Another important limitation is the lack of a stringent treatment protocol as this was a retrospective cross‐sectional study design. Only thresholds for dosage and time were applied but a wide selection of ADs was used by the patients. Consequently, a comparably large fraction of patients received two or more AD at the same time or augmentation therapy with lithium and antipsychotic drugs. Due to this polypharmacy, further stratification by AD type was not possible to implement in the prediction model 15. While these conditions might depict clinical routine more realistically than prospective studies with well‐defined treatment arms, accurate prediction of the efficacy of a specific AD is required to close in on precision medicine in depression.

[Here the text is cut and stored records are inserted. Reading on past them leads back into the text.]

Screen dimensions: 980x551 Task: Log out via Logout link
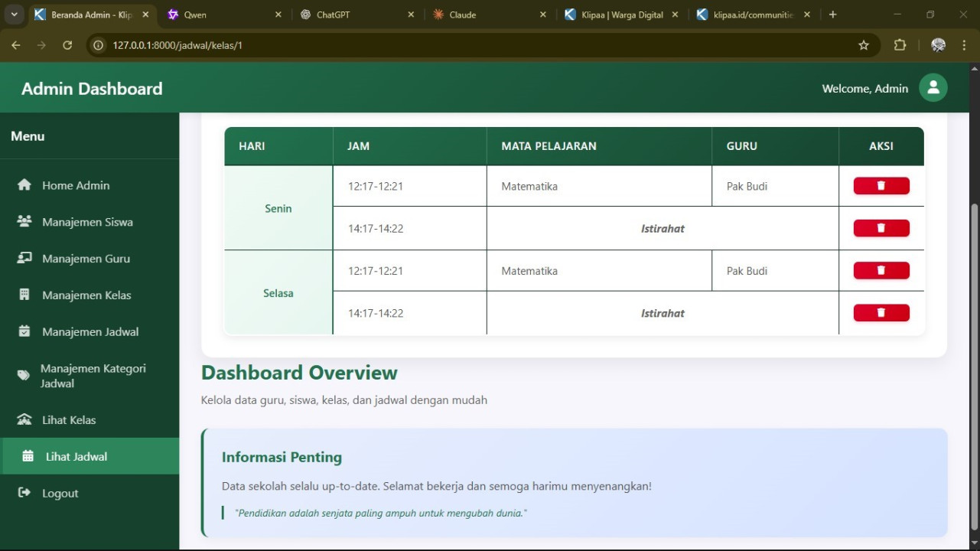point(60,494)
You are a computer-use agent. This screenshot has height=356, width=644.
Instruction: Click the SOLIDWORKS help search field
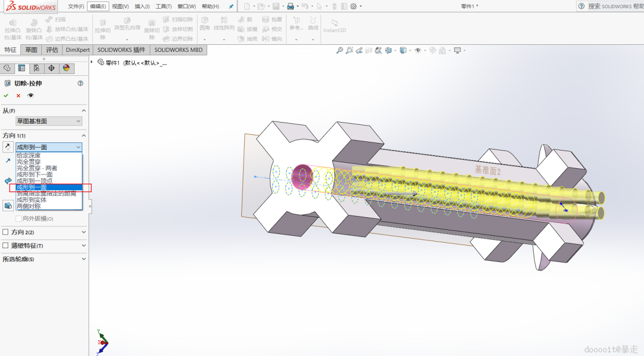(615, 6)
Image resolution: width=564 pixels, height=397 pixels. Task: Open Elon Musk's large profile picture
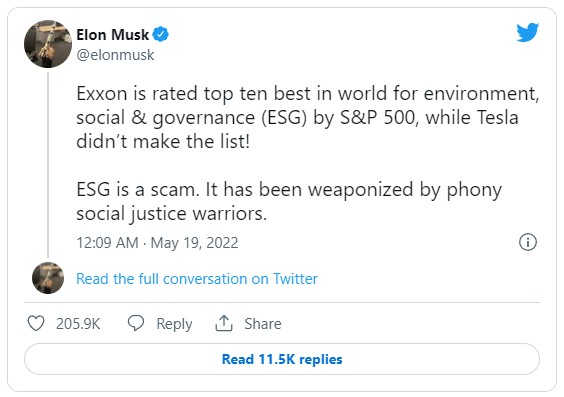[48, 44]
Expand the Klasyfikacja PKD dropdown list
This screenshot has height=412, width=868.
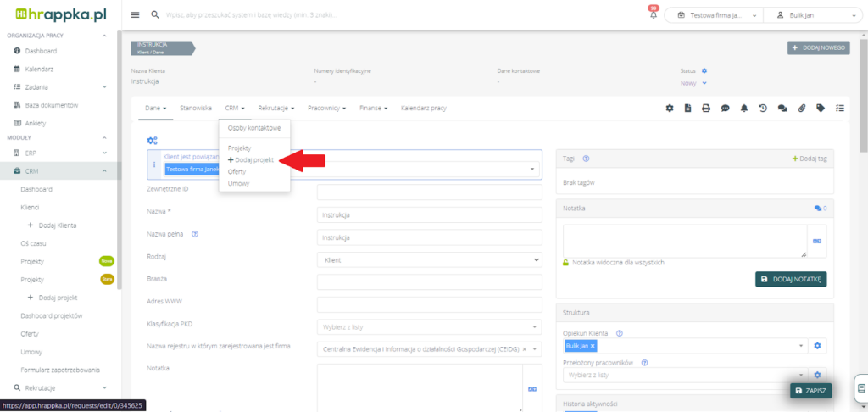click(x=429, y=326)
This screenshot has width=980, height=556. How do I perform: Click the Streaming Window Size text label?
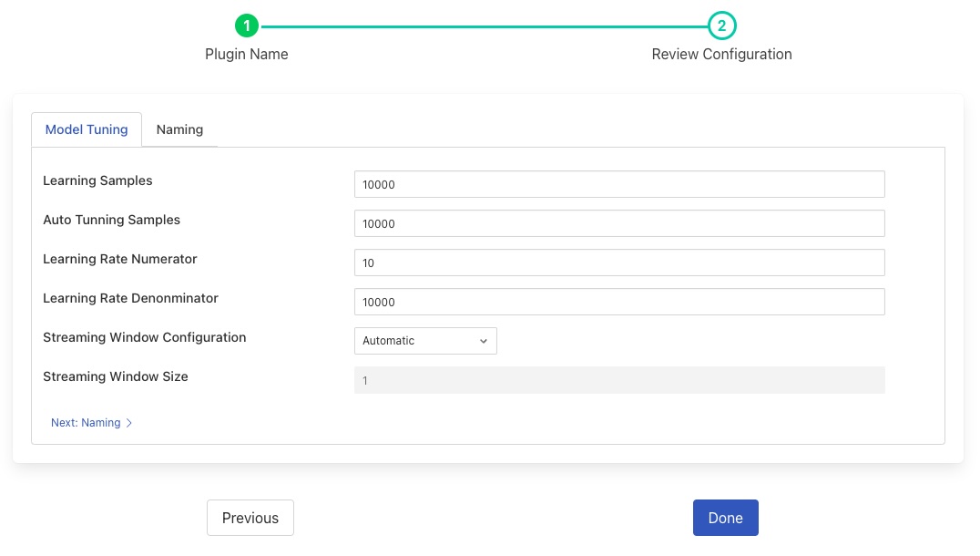click(x=116, y=376)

A recent study has demonstrated that predictors might differ considerably between AD agents, but more research is needed to address this question 25.

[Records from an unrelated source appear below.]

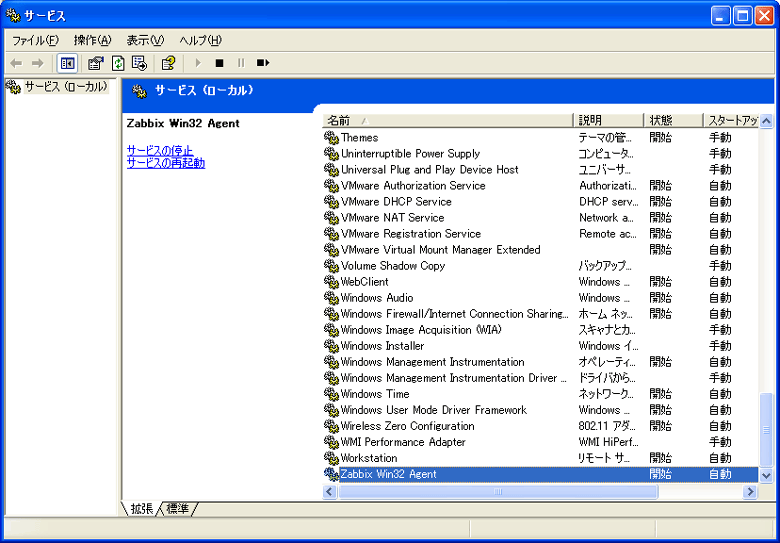Switch to the 拡張 tab

coord(142,509)
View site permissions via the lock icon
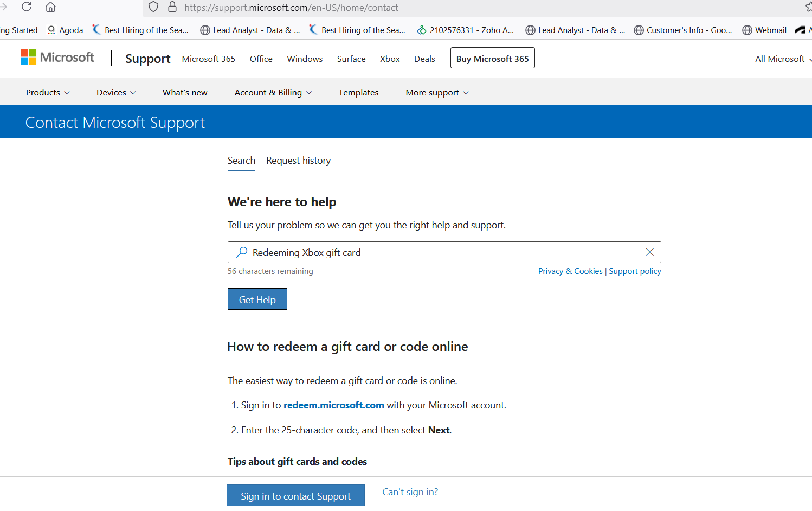This screenshot has height=511, width=812. coord(172,7)
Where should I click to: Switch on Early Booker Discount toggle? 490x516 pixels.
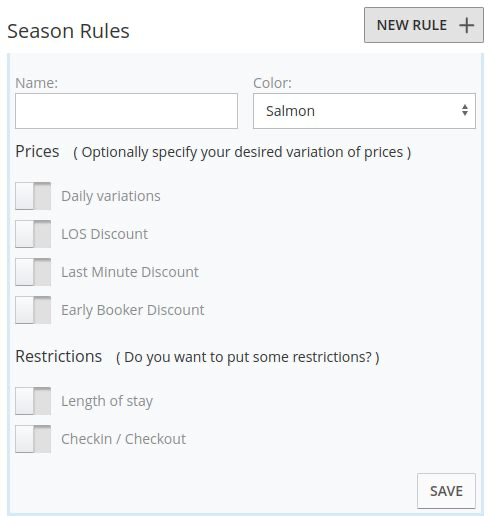click(33, 310)
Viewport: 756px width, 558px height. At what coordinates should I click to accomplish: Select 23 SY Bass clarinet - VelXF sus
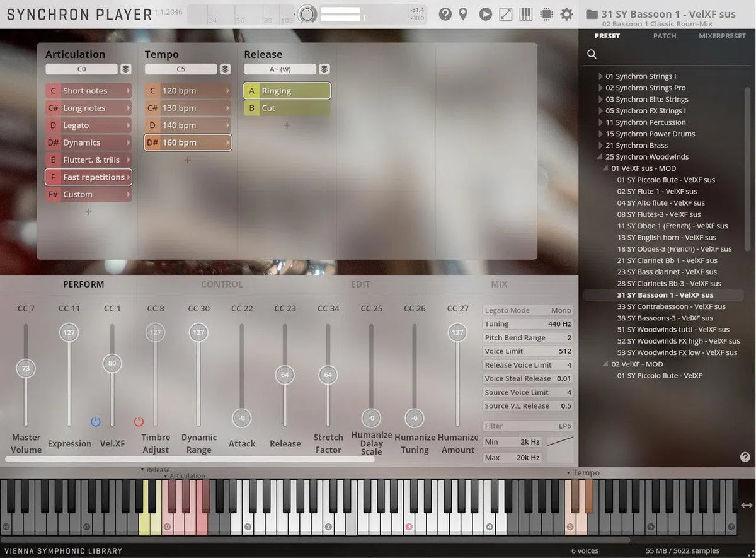click(x=667, y=272)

Concerning advanced statistical learning algorithms, the risk of overfitting and irreproducibility of results outside of a narrow data context has been demonstrated. On the other hand, the number of predictors relative to patient counts was favorable in this dataset, and elastic net has been demonstrated to yield valid results even when the number of variables implemented surpasses observations. Additionally, 10‐fold cross‐validation in the 602 TRD‐III patients and validation in the independent TRD‐I sample resulted in comparable accuracies above 0.8. Nevertheless, our results might be dependent on variable coding and the staging methods featured by the GSRD. Prediction outcome for the cross‐validation sample was hardly affected by the outcome variable applied, and TRD based on change in MADRS scores or HAM‐D score. However, training with MADRS scores for TRD‐III and prediction for HAM‐D score in the test sample TRD‐I disrupted prediction performance and decreased accuracy to 0.56. Shortcomings in the comparability of symptom severity scores have been demonstrated recently and may explain this discrepancy in accuracy 40. In fact, some patients switched treatment outcome groups when MARDS was changed to HAM‐D criteria for treatment outcome phenotype determination. Therefore, our data advocate that strict abidance of data structure is essential for reproducibility in advanced statistical learning.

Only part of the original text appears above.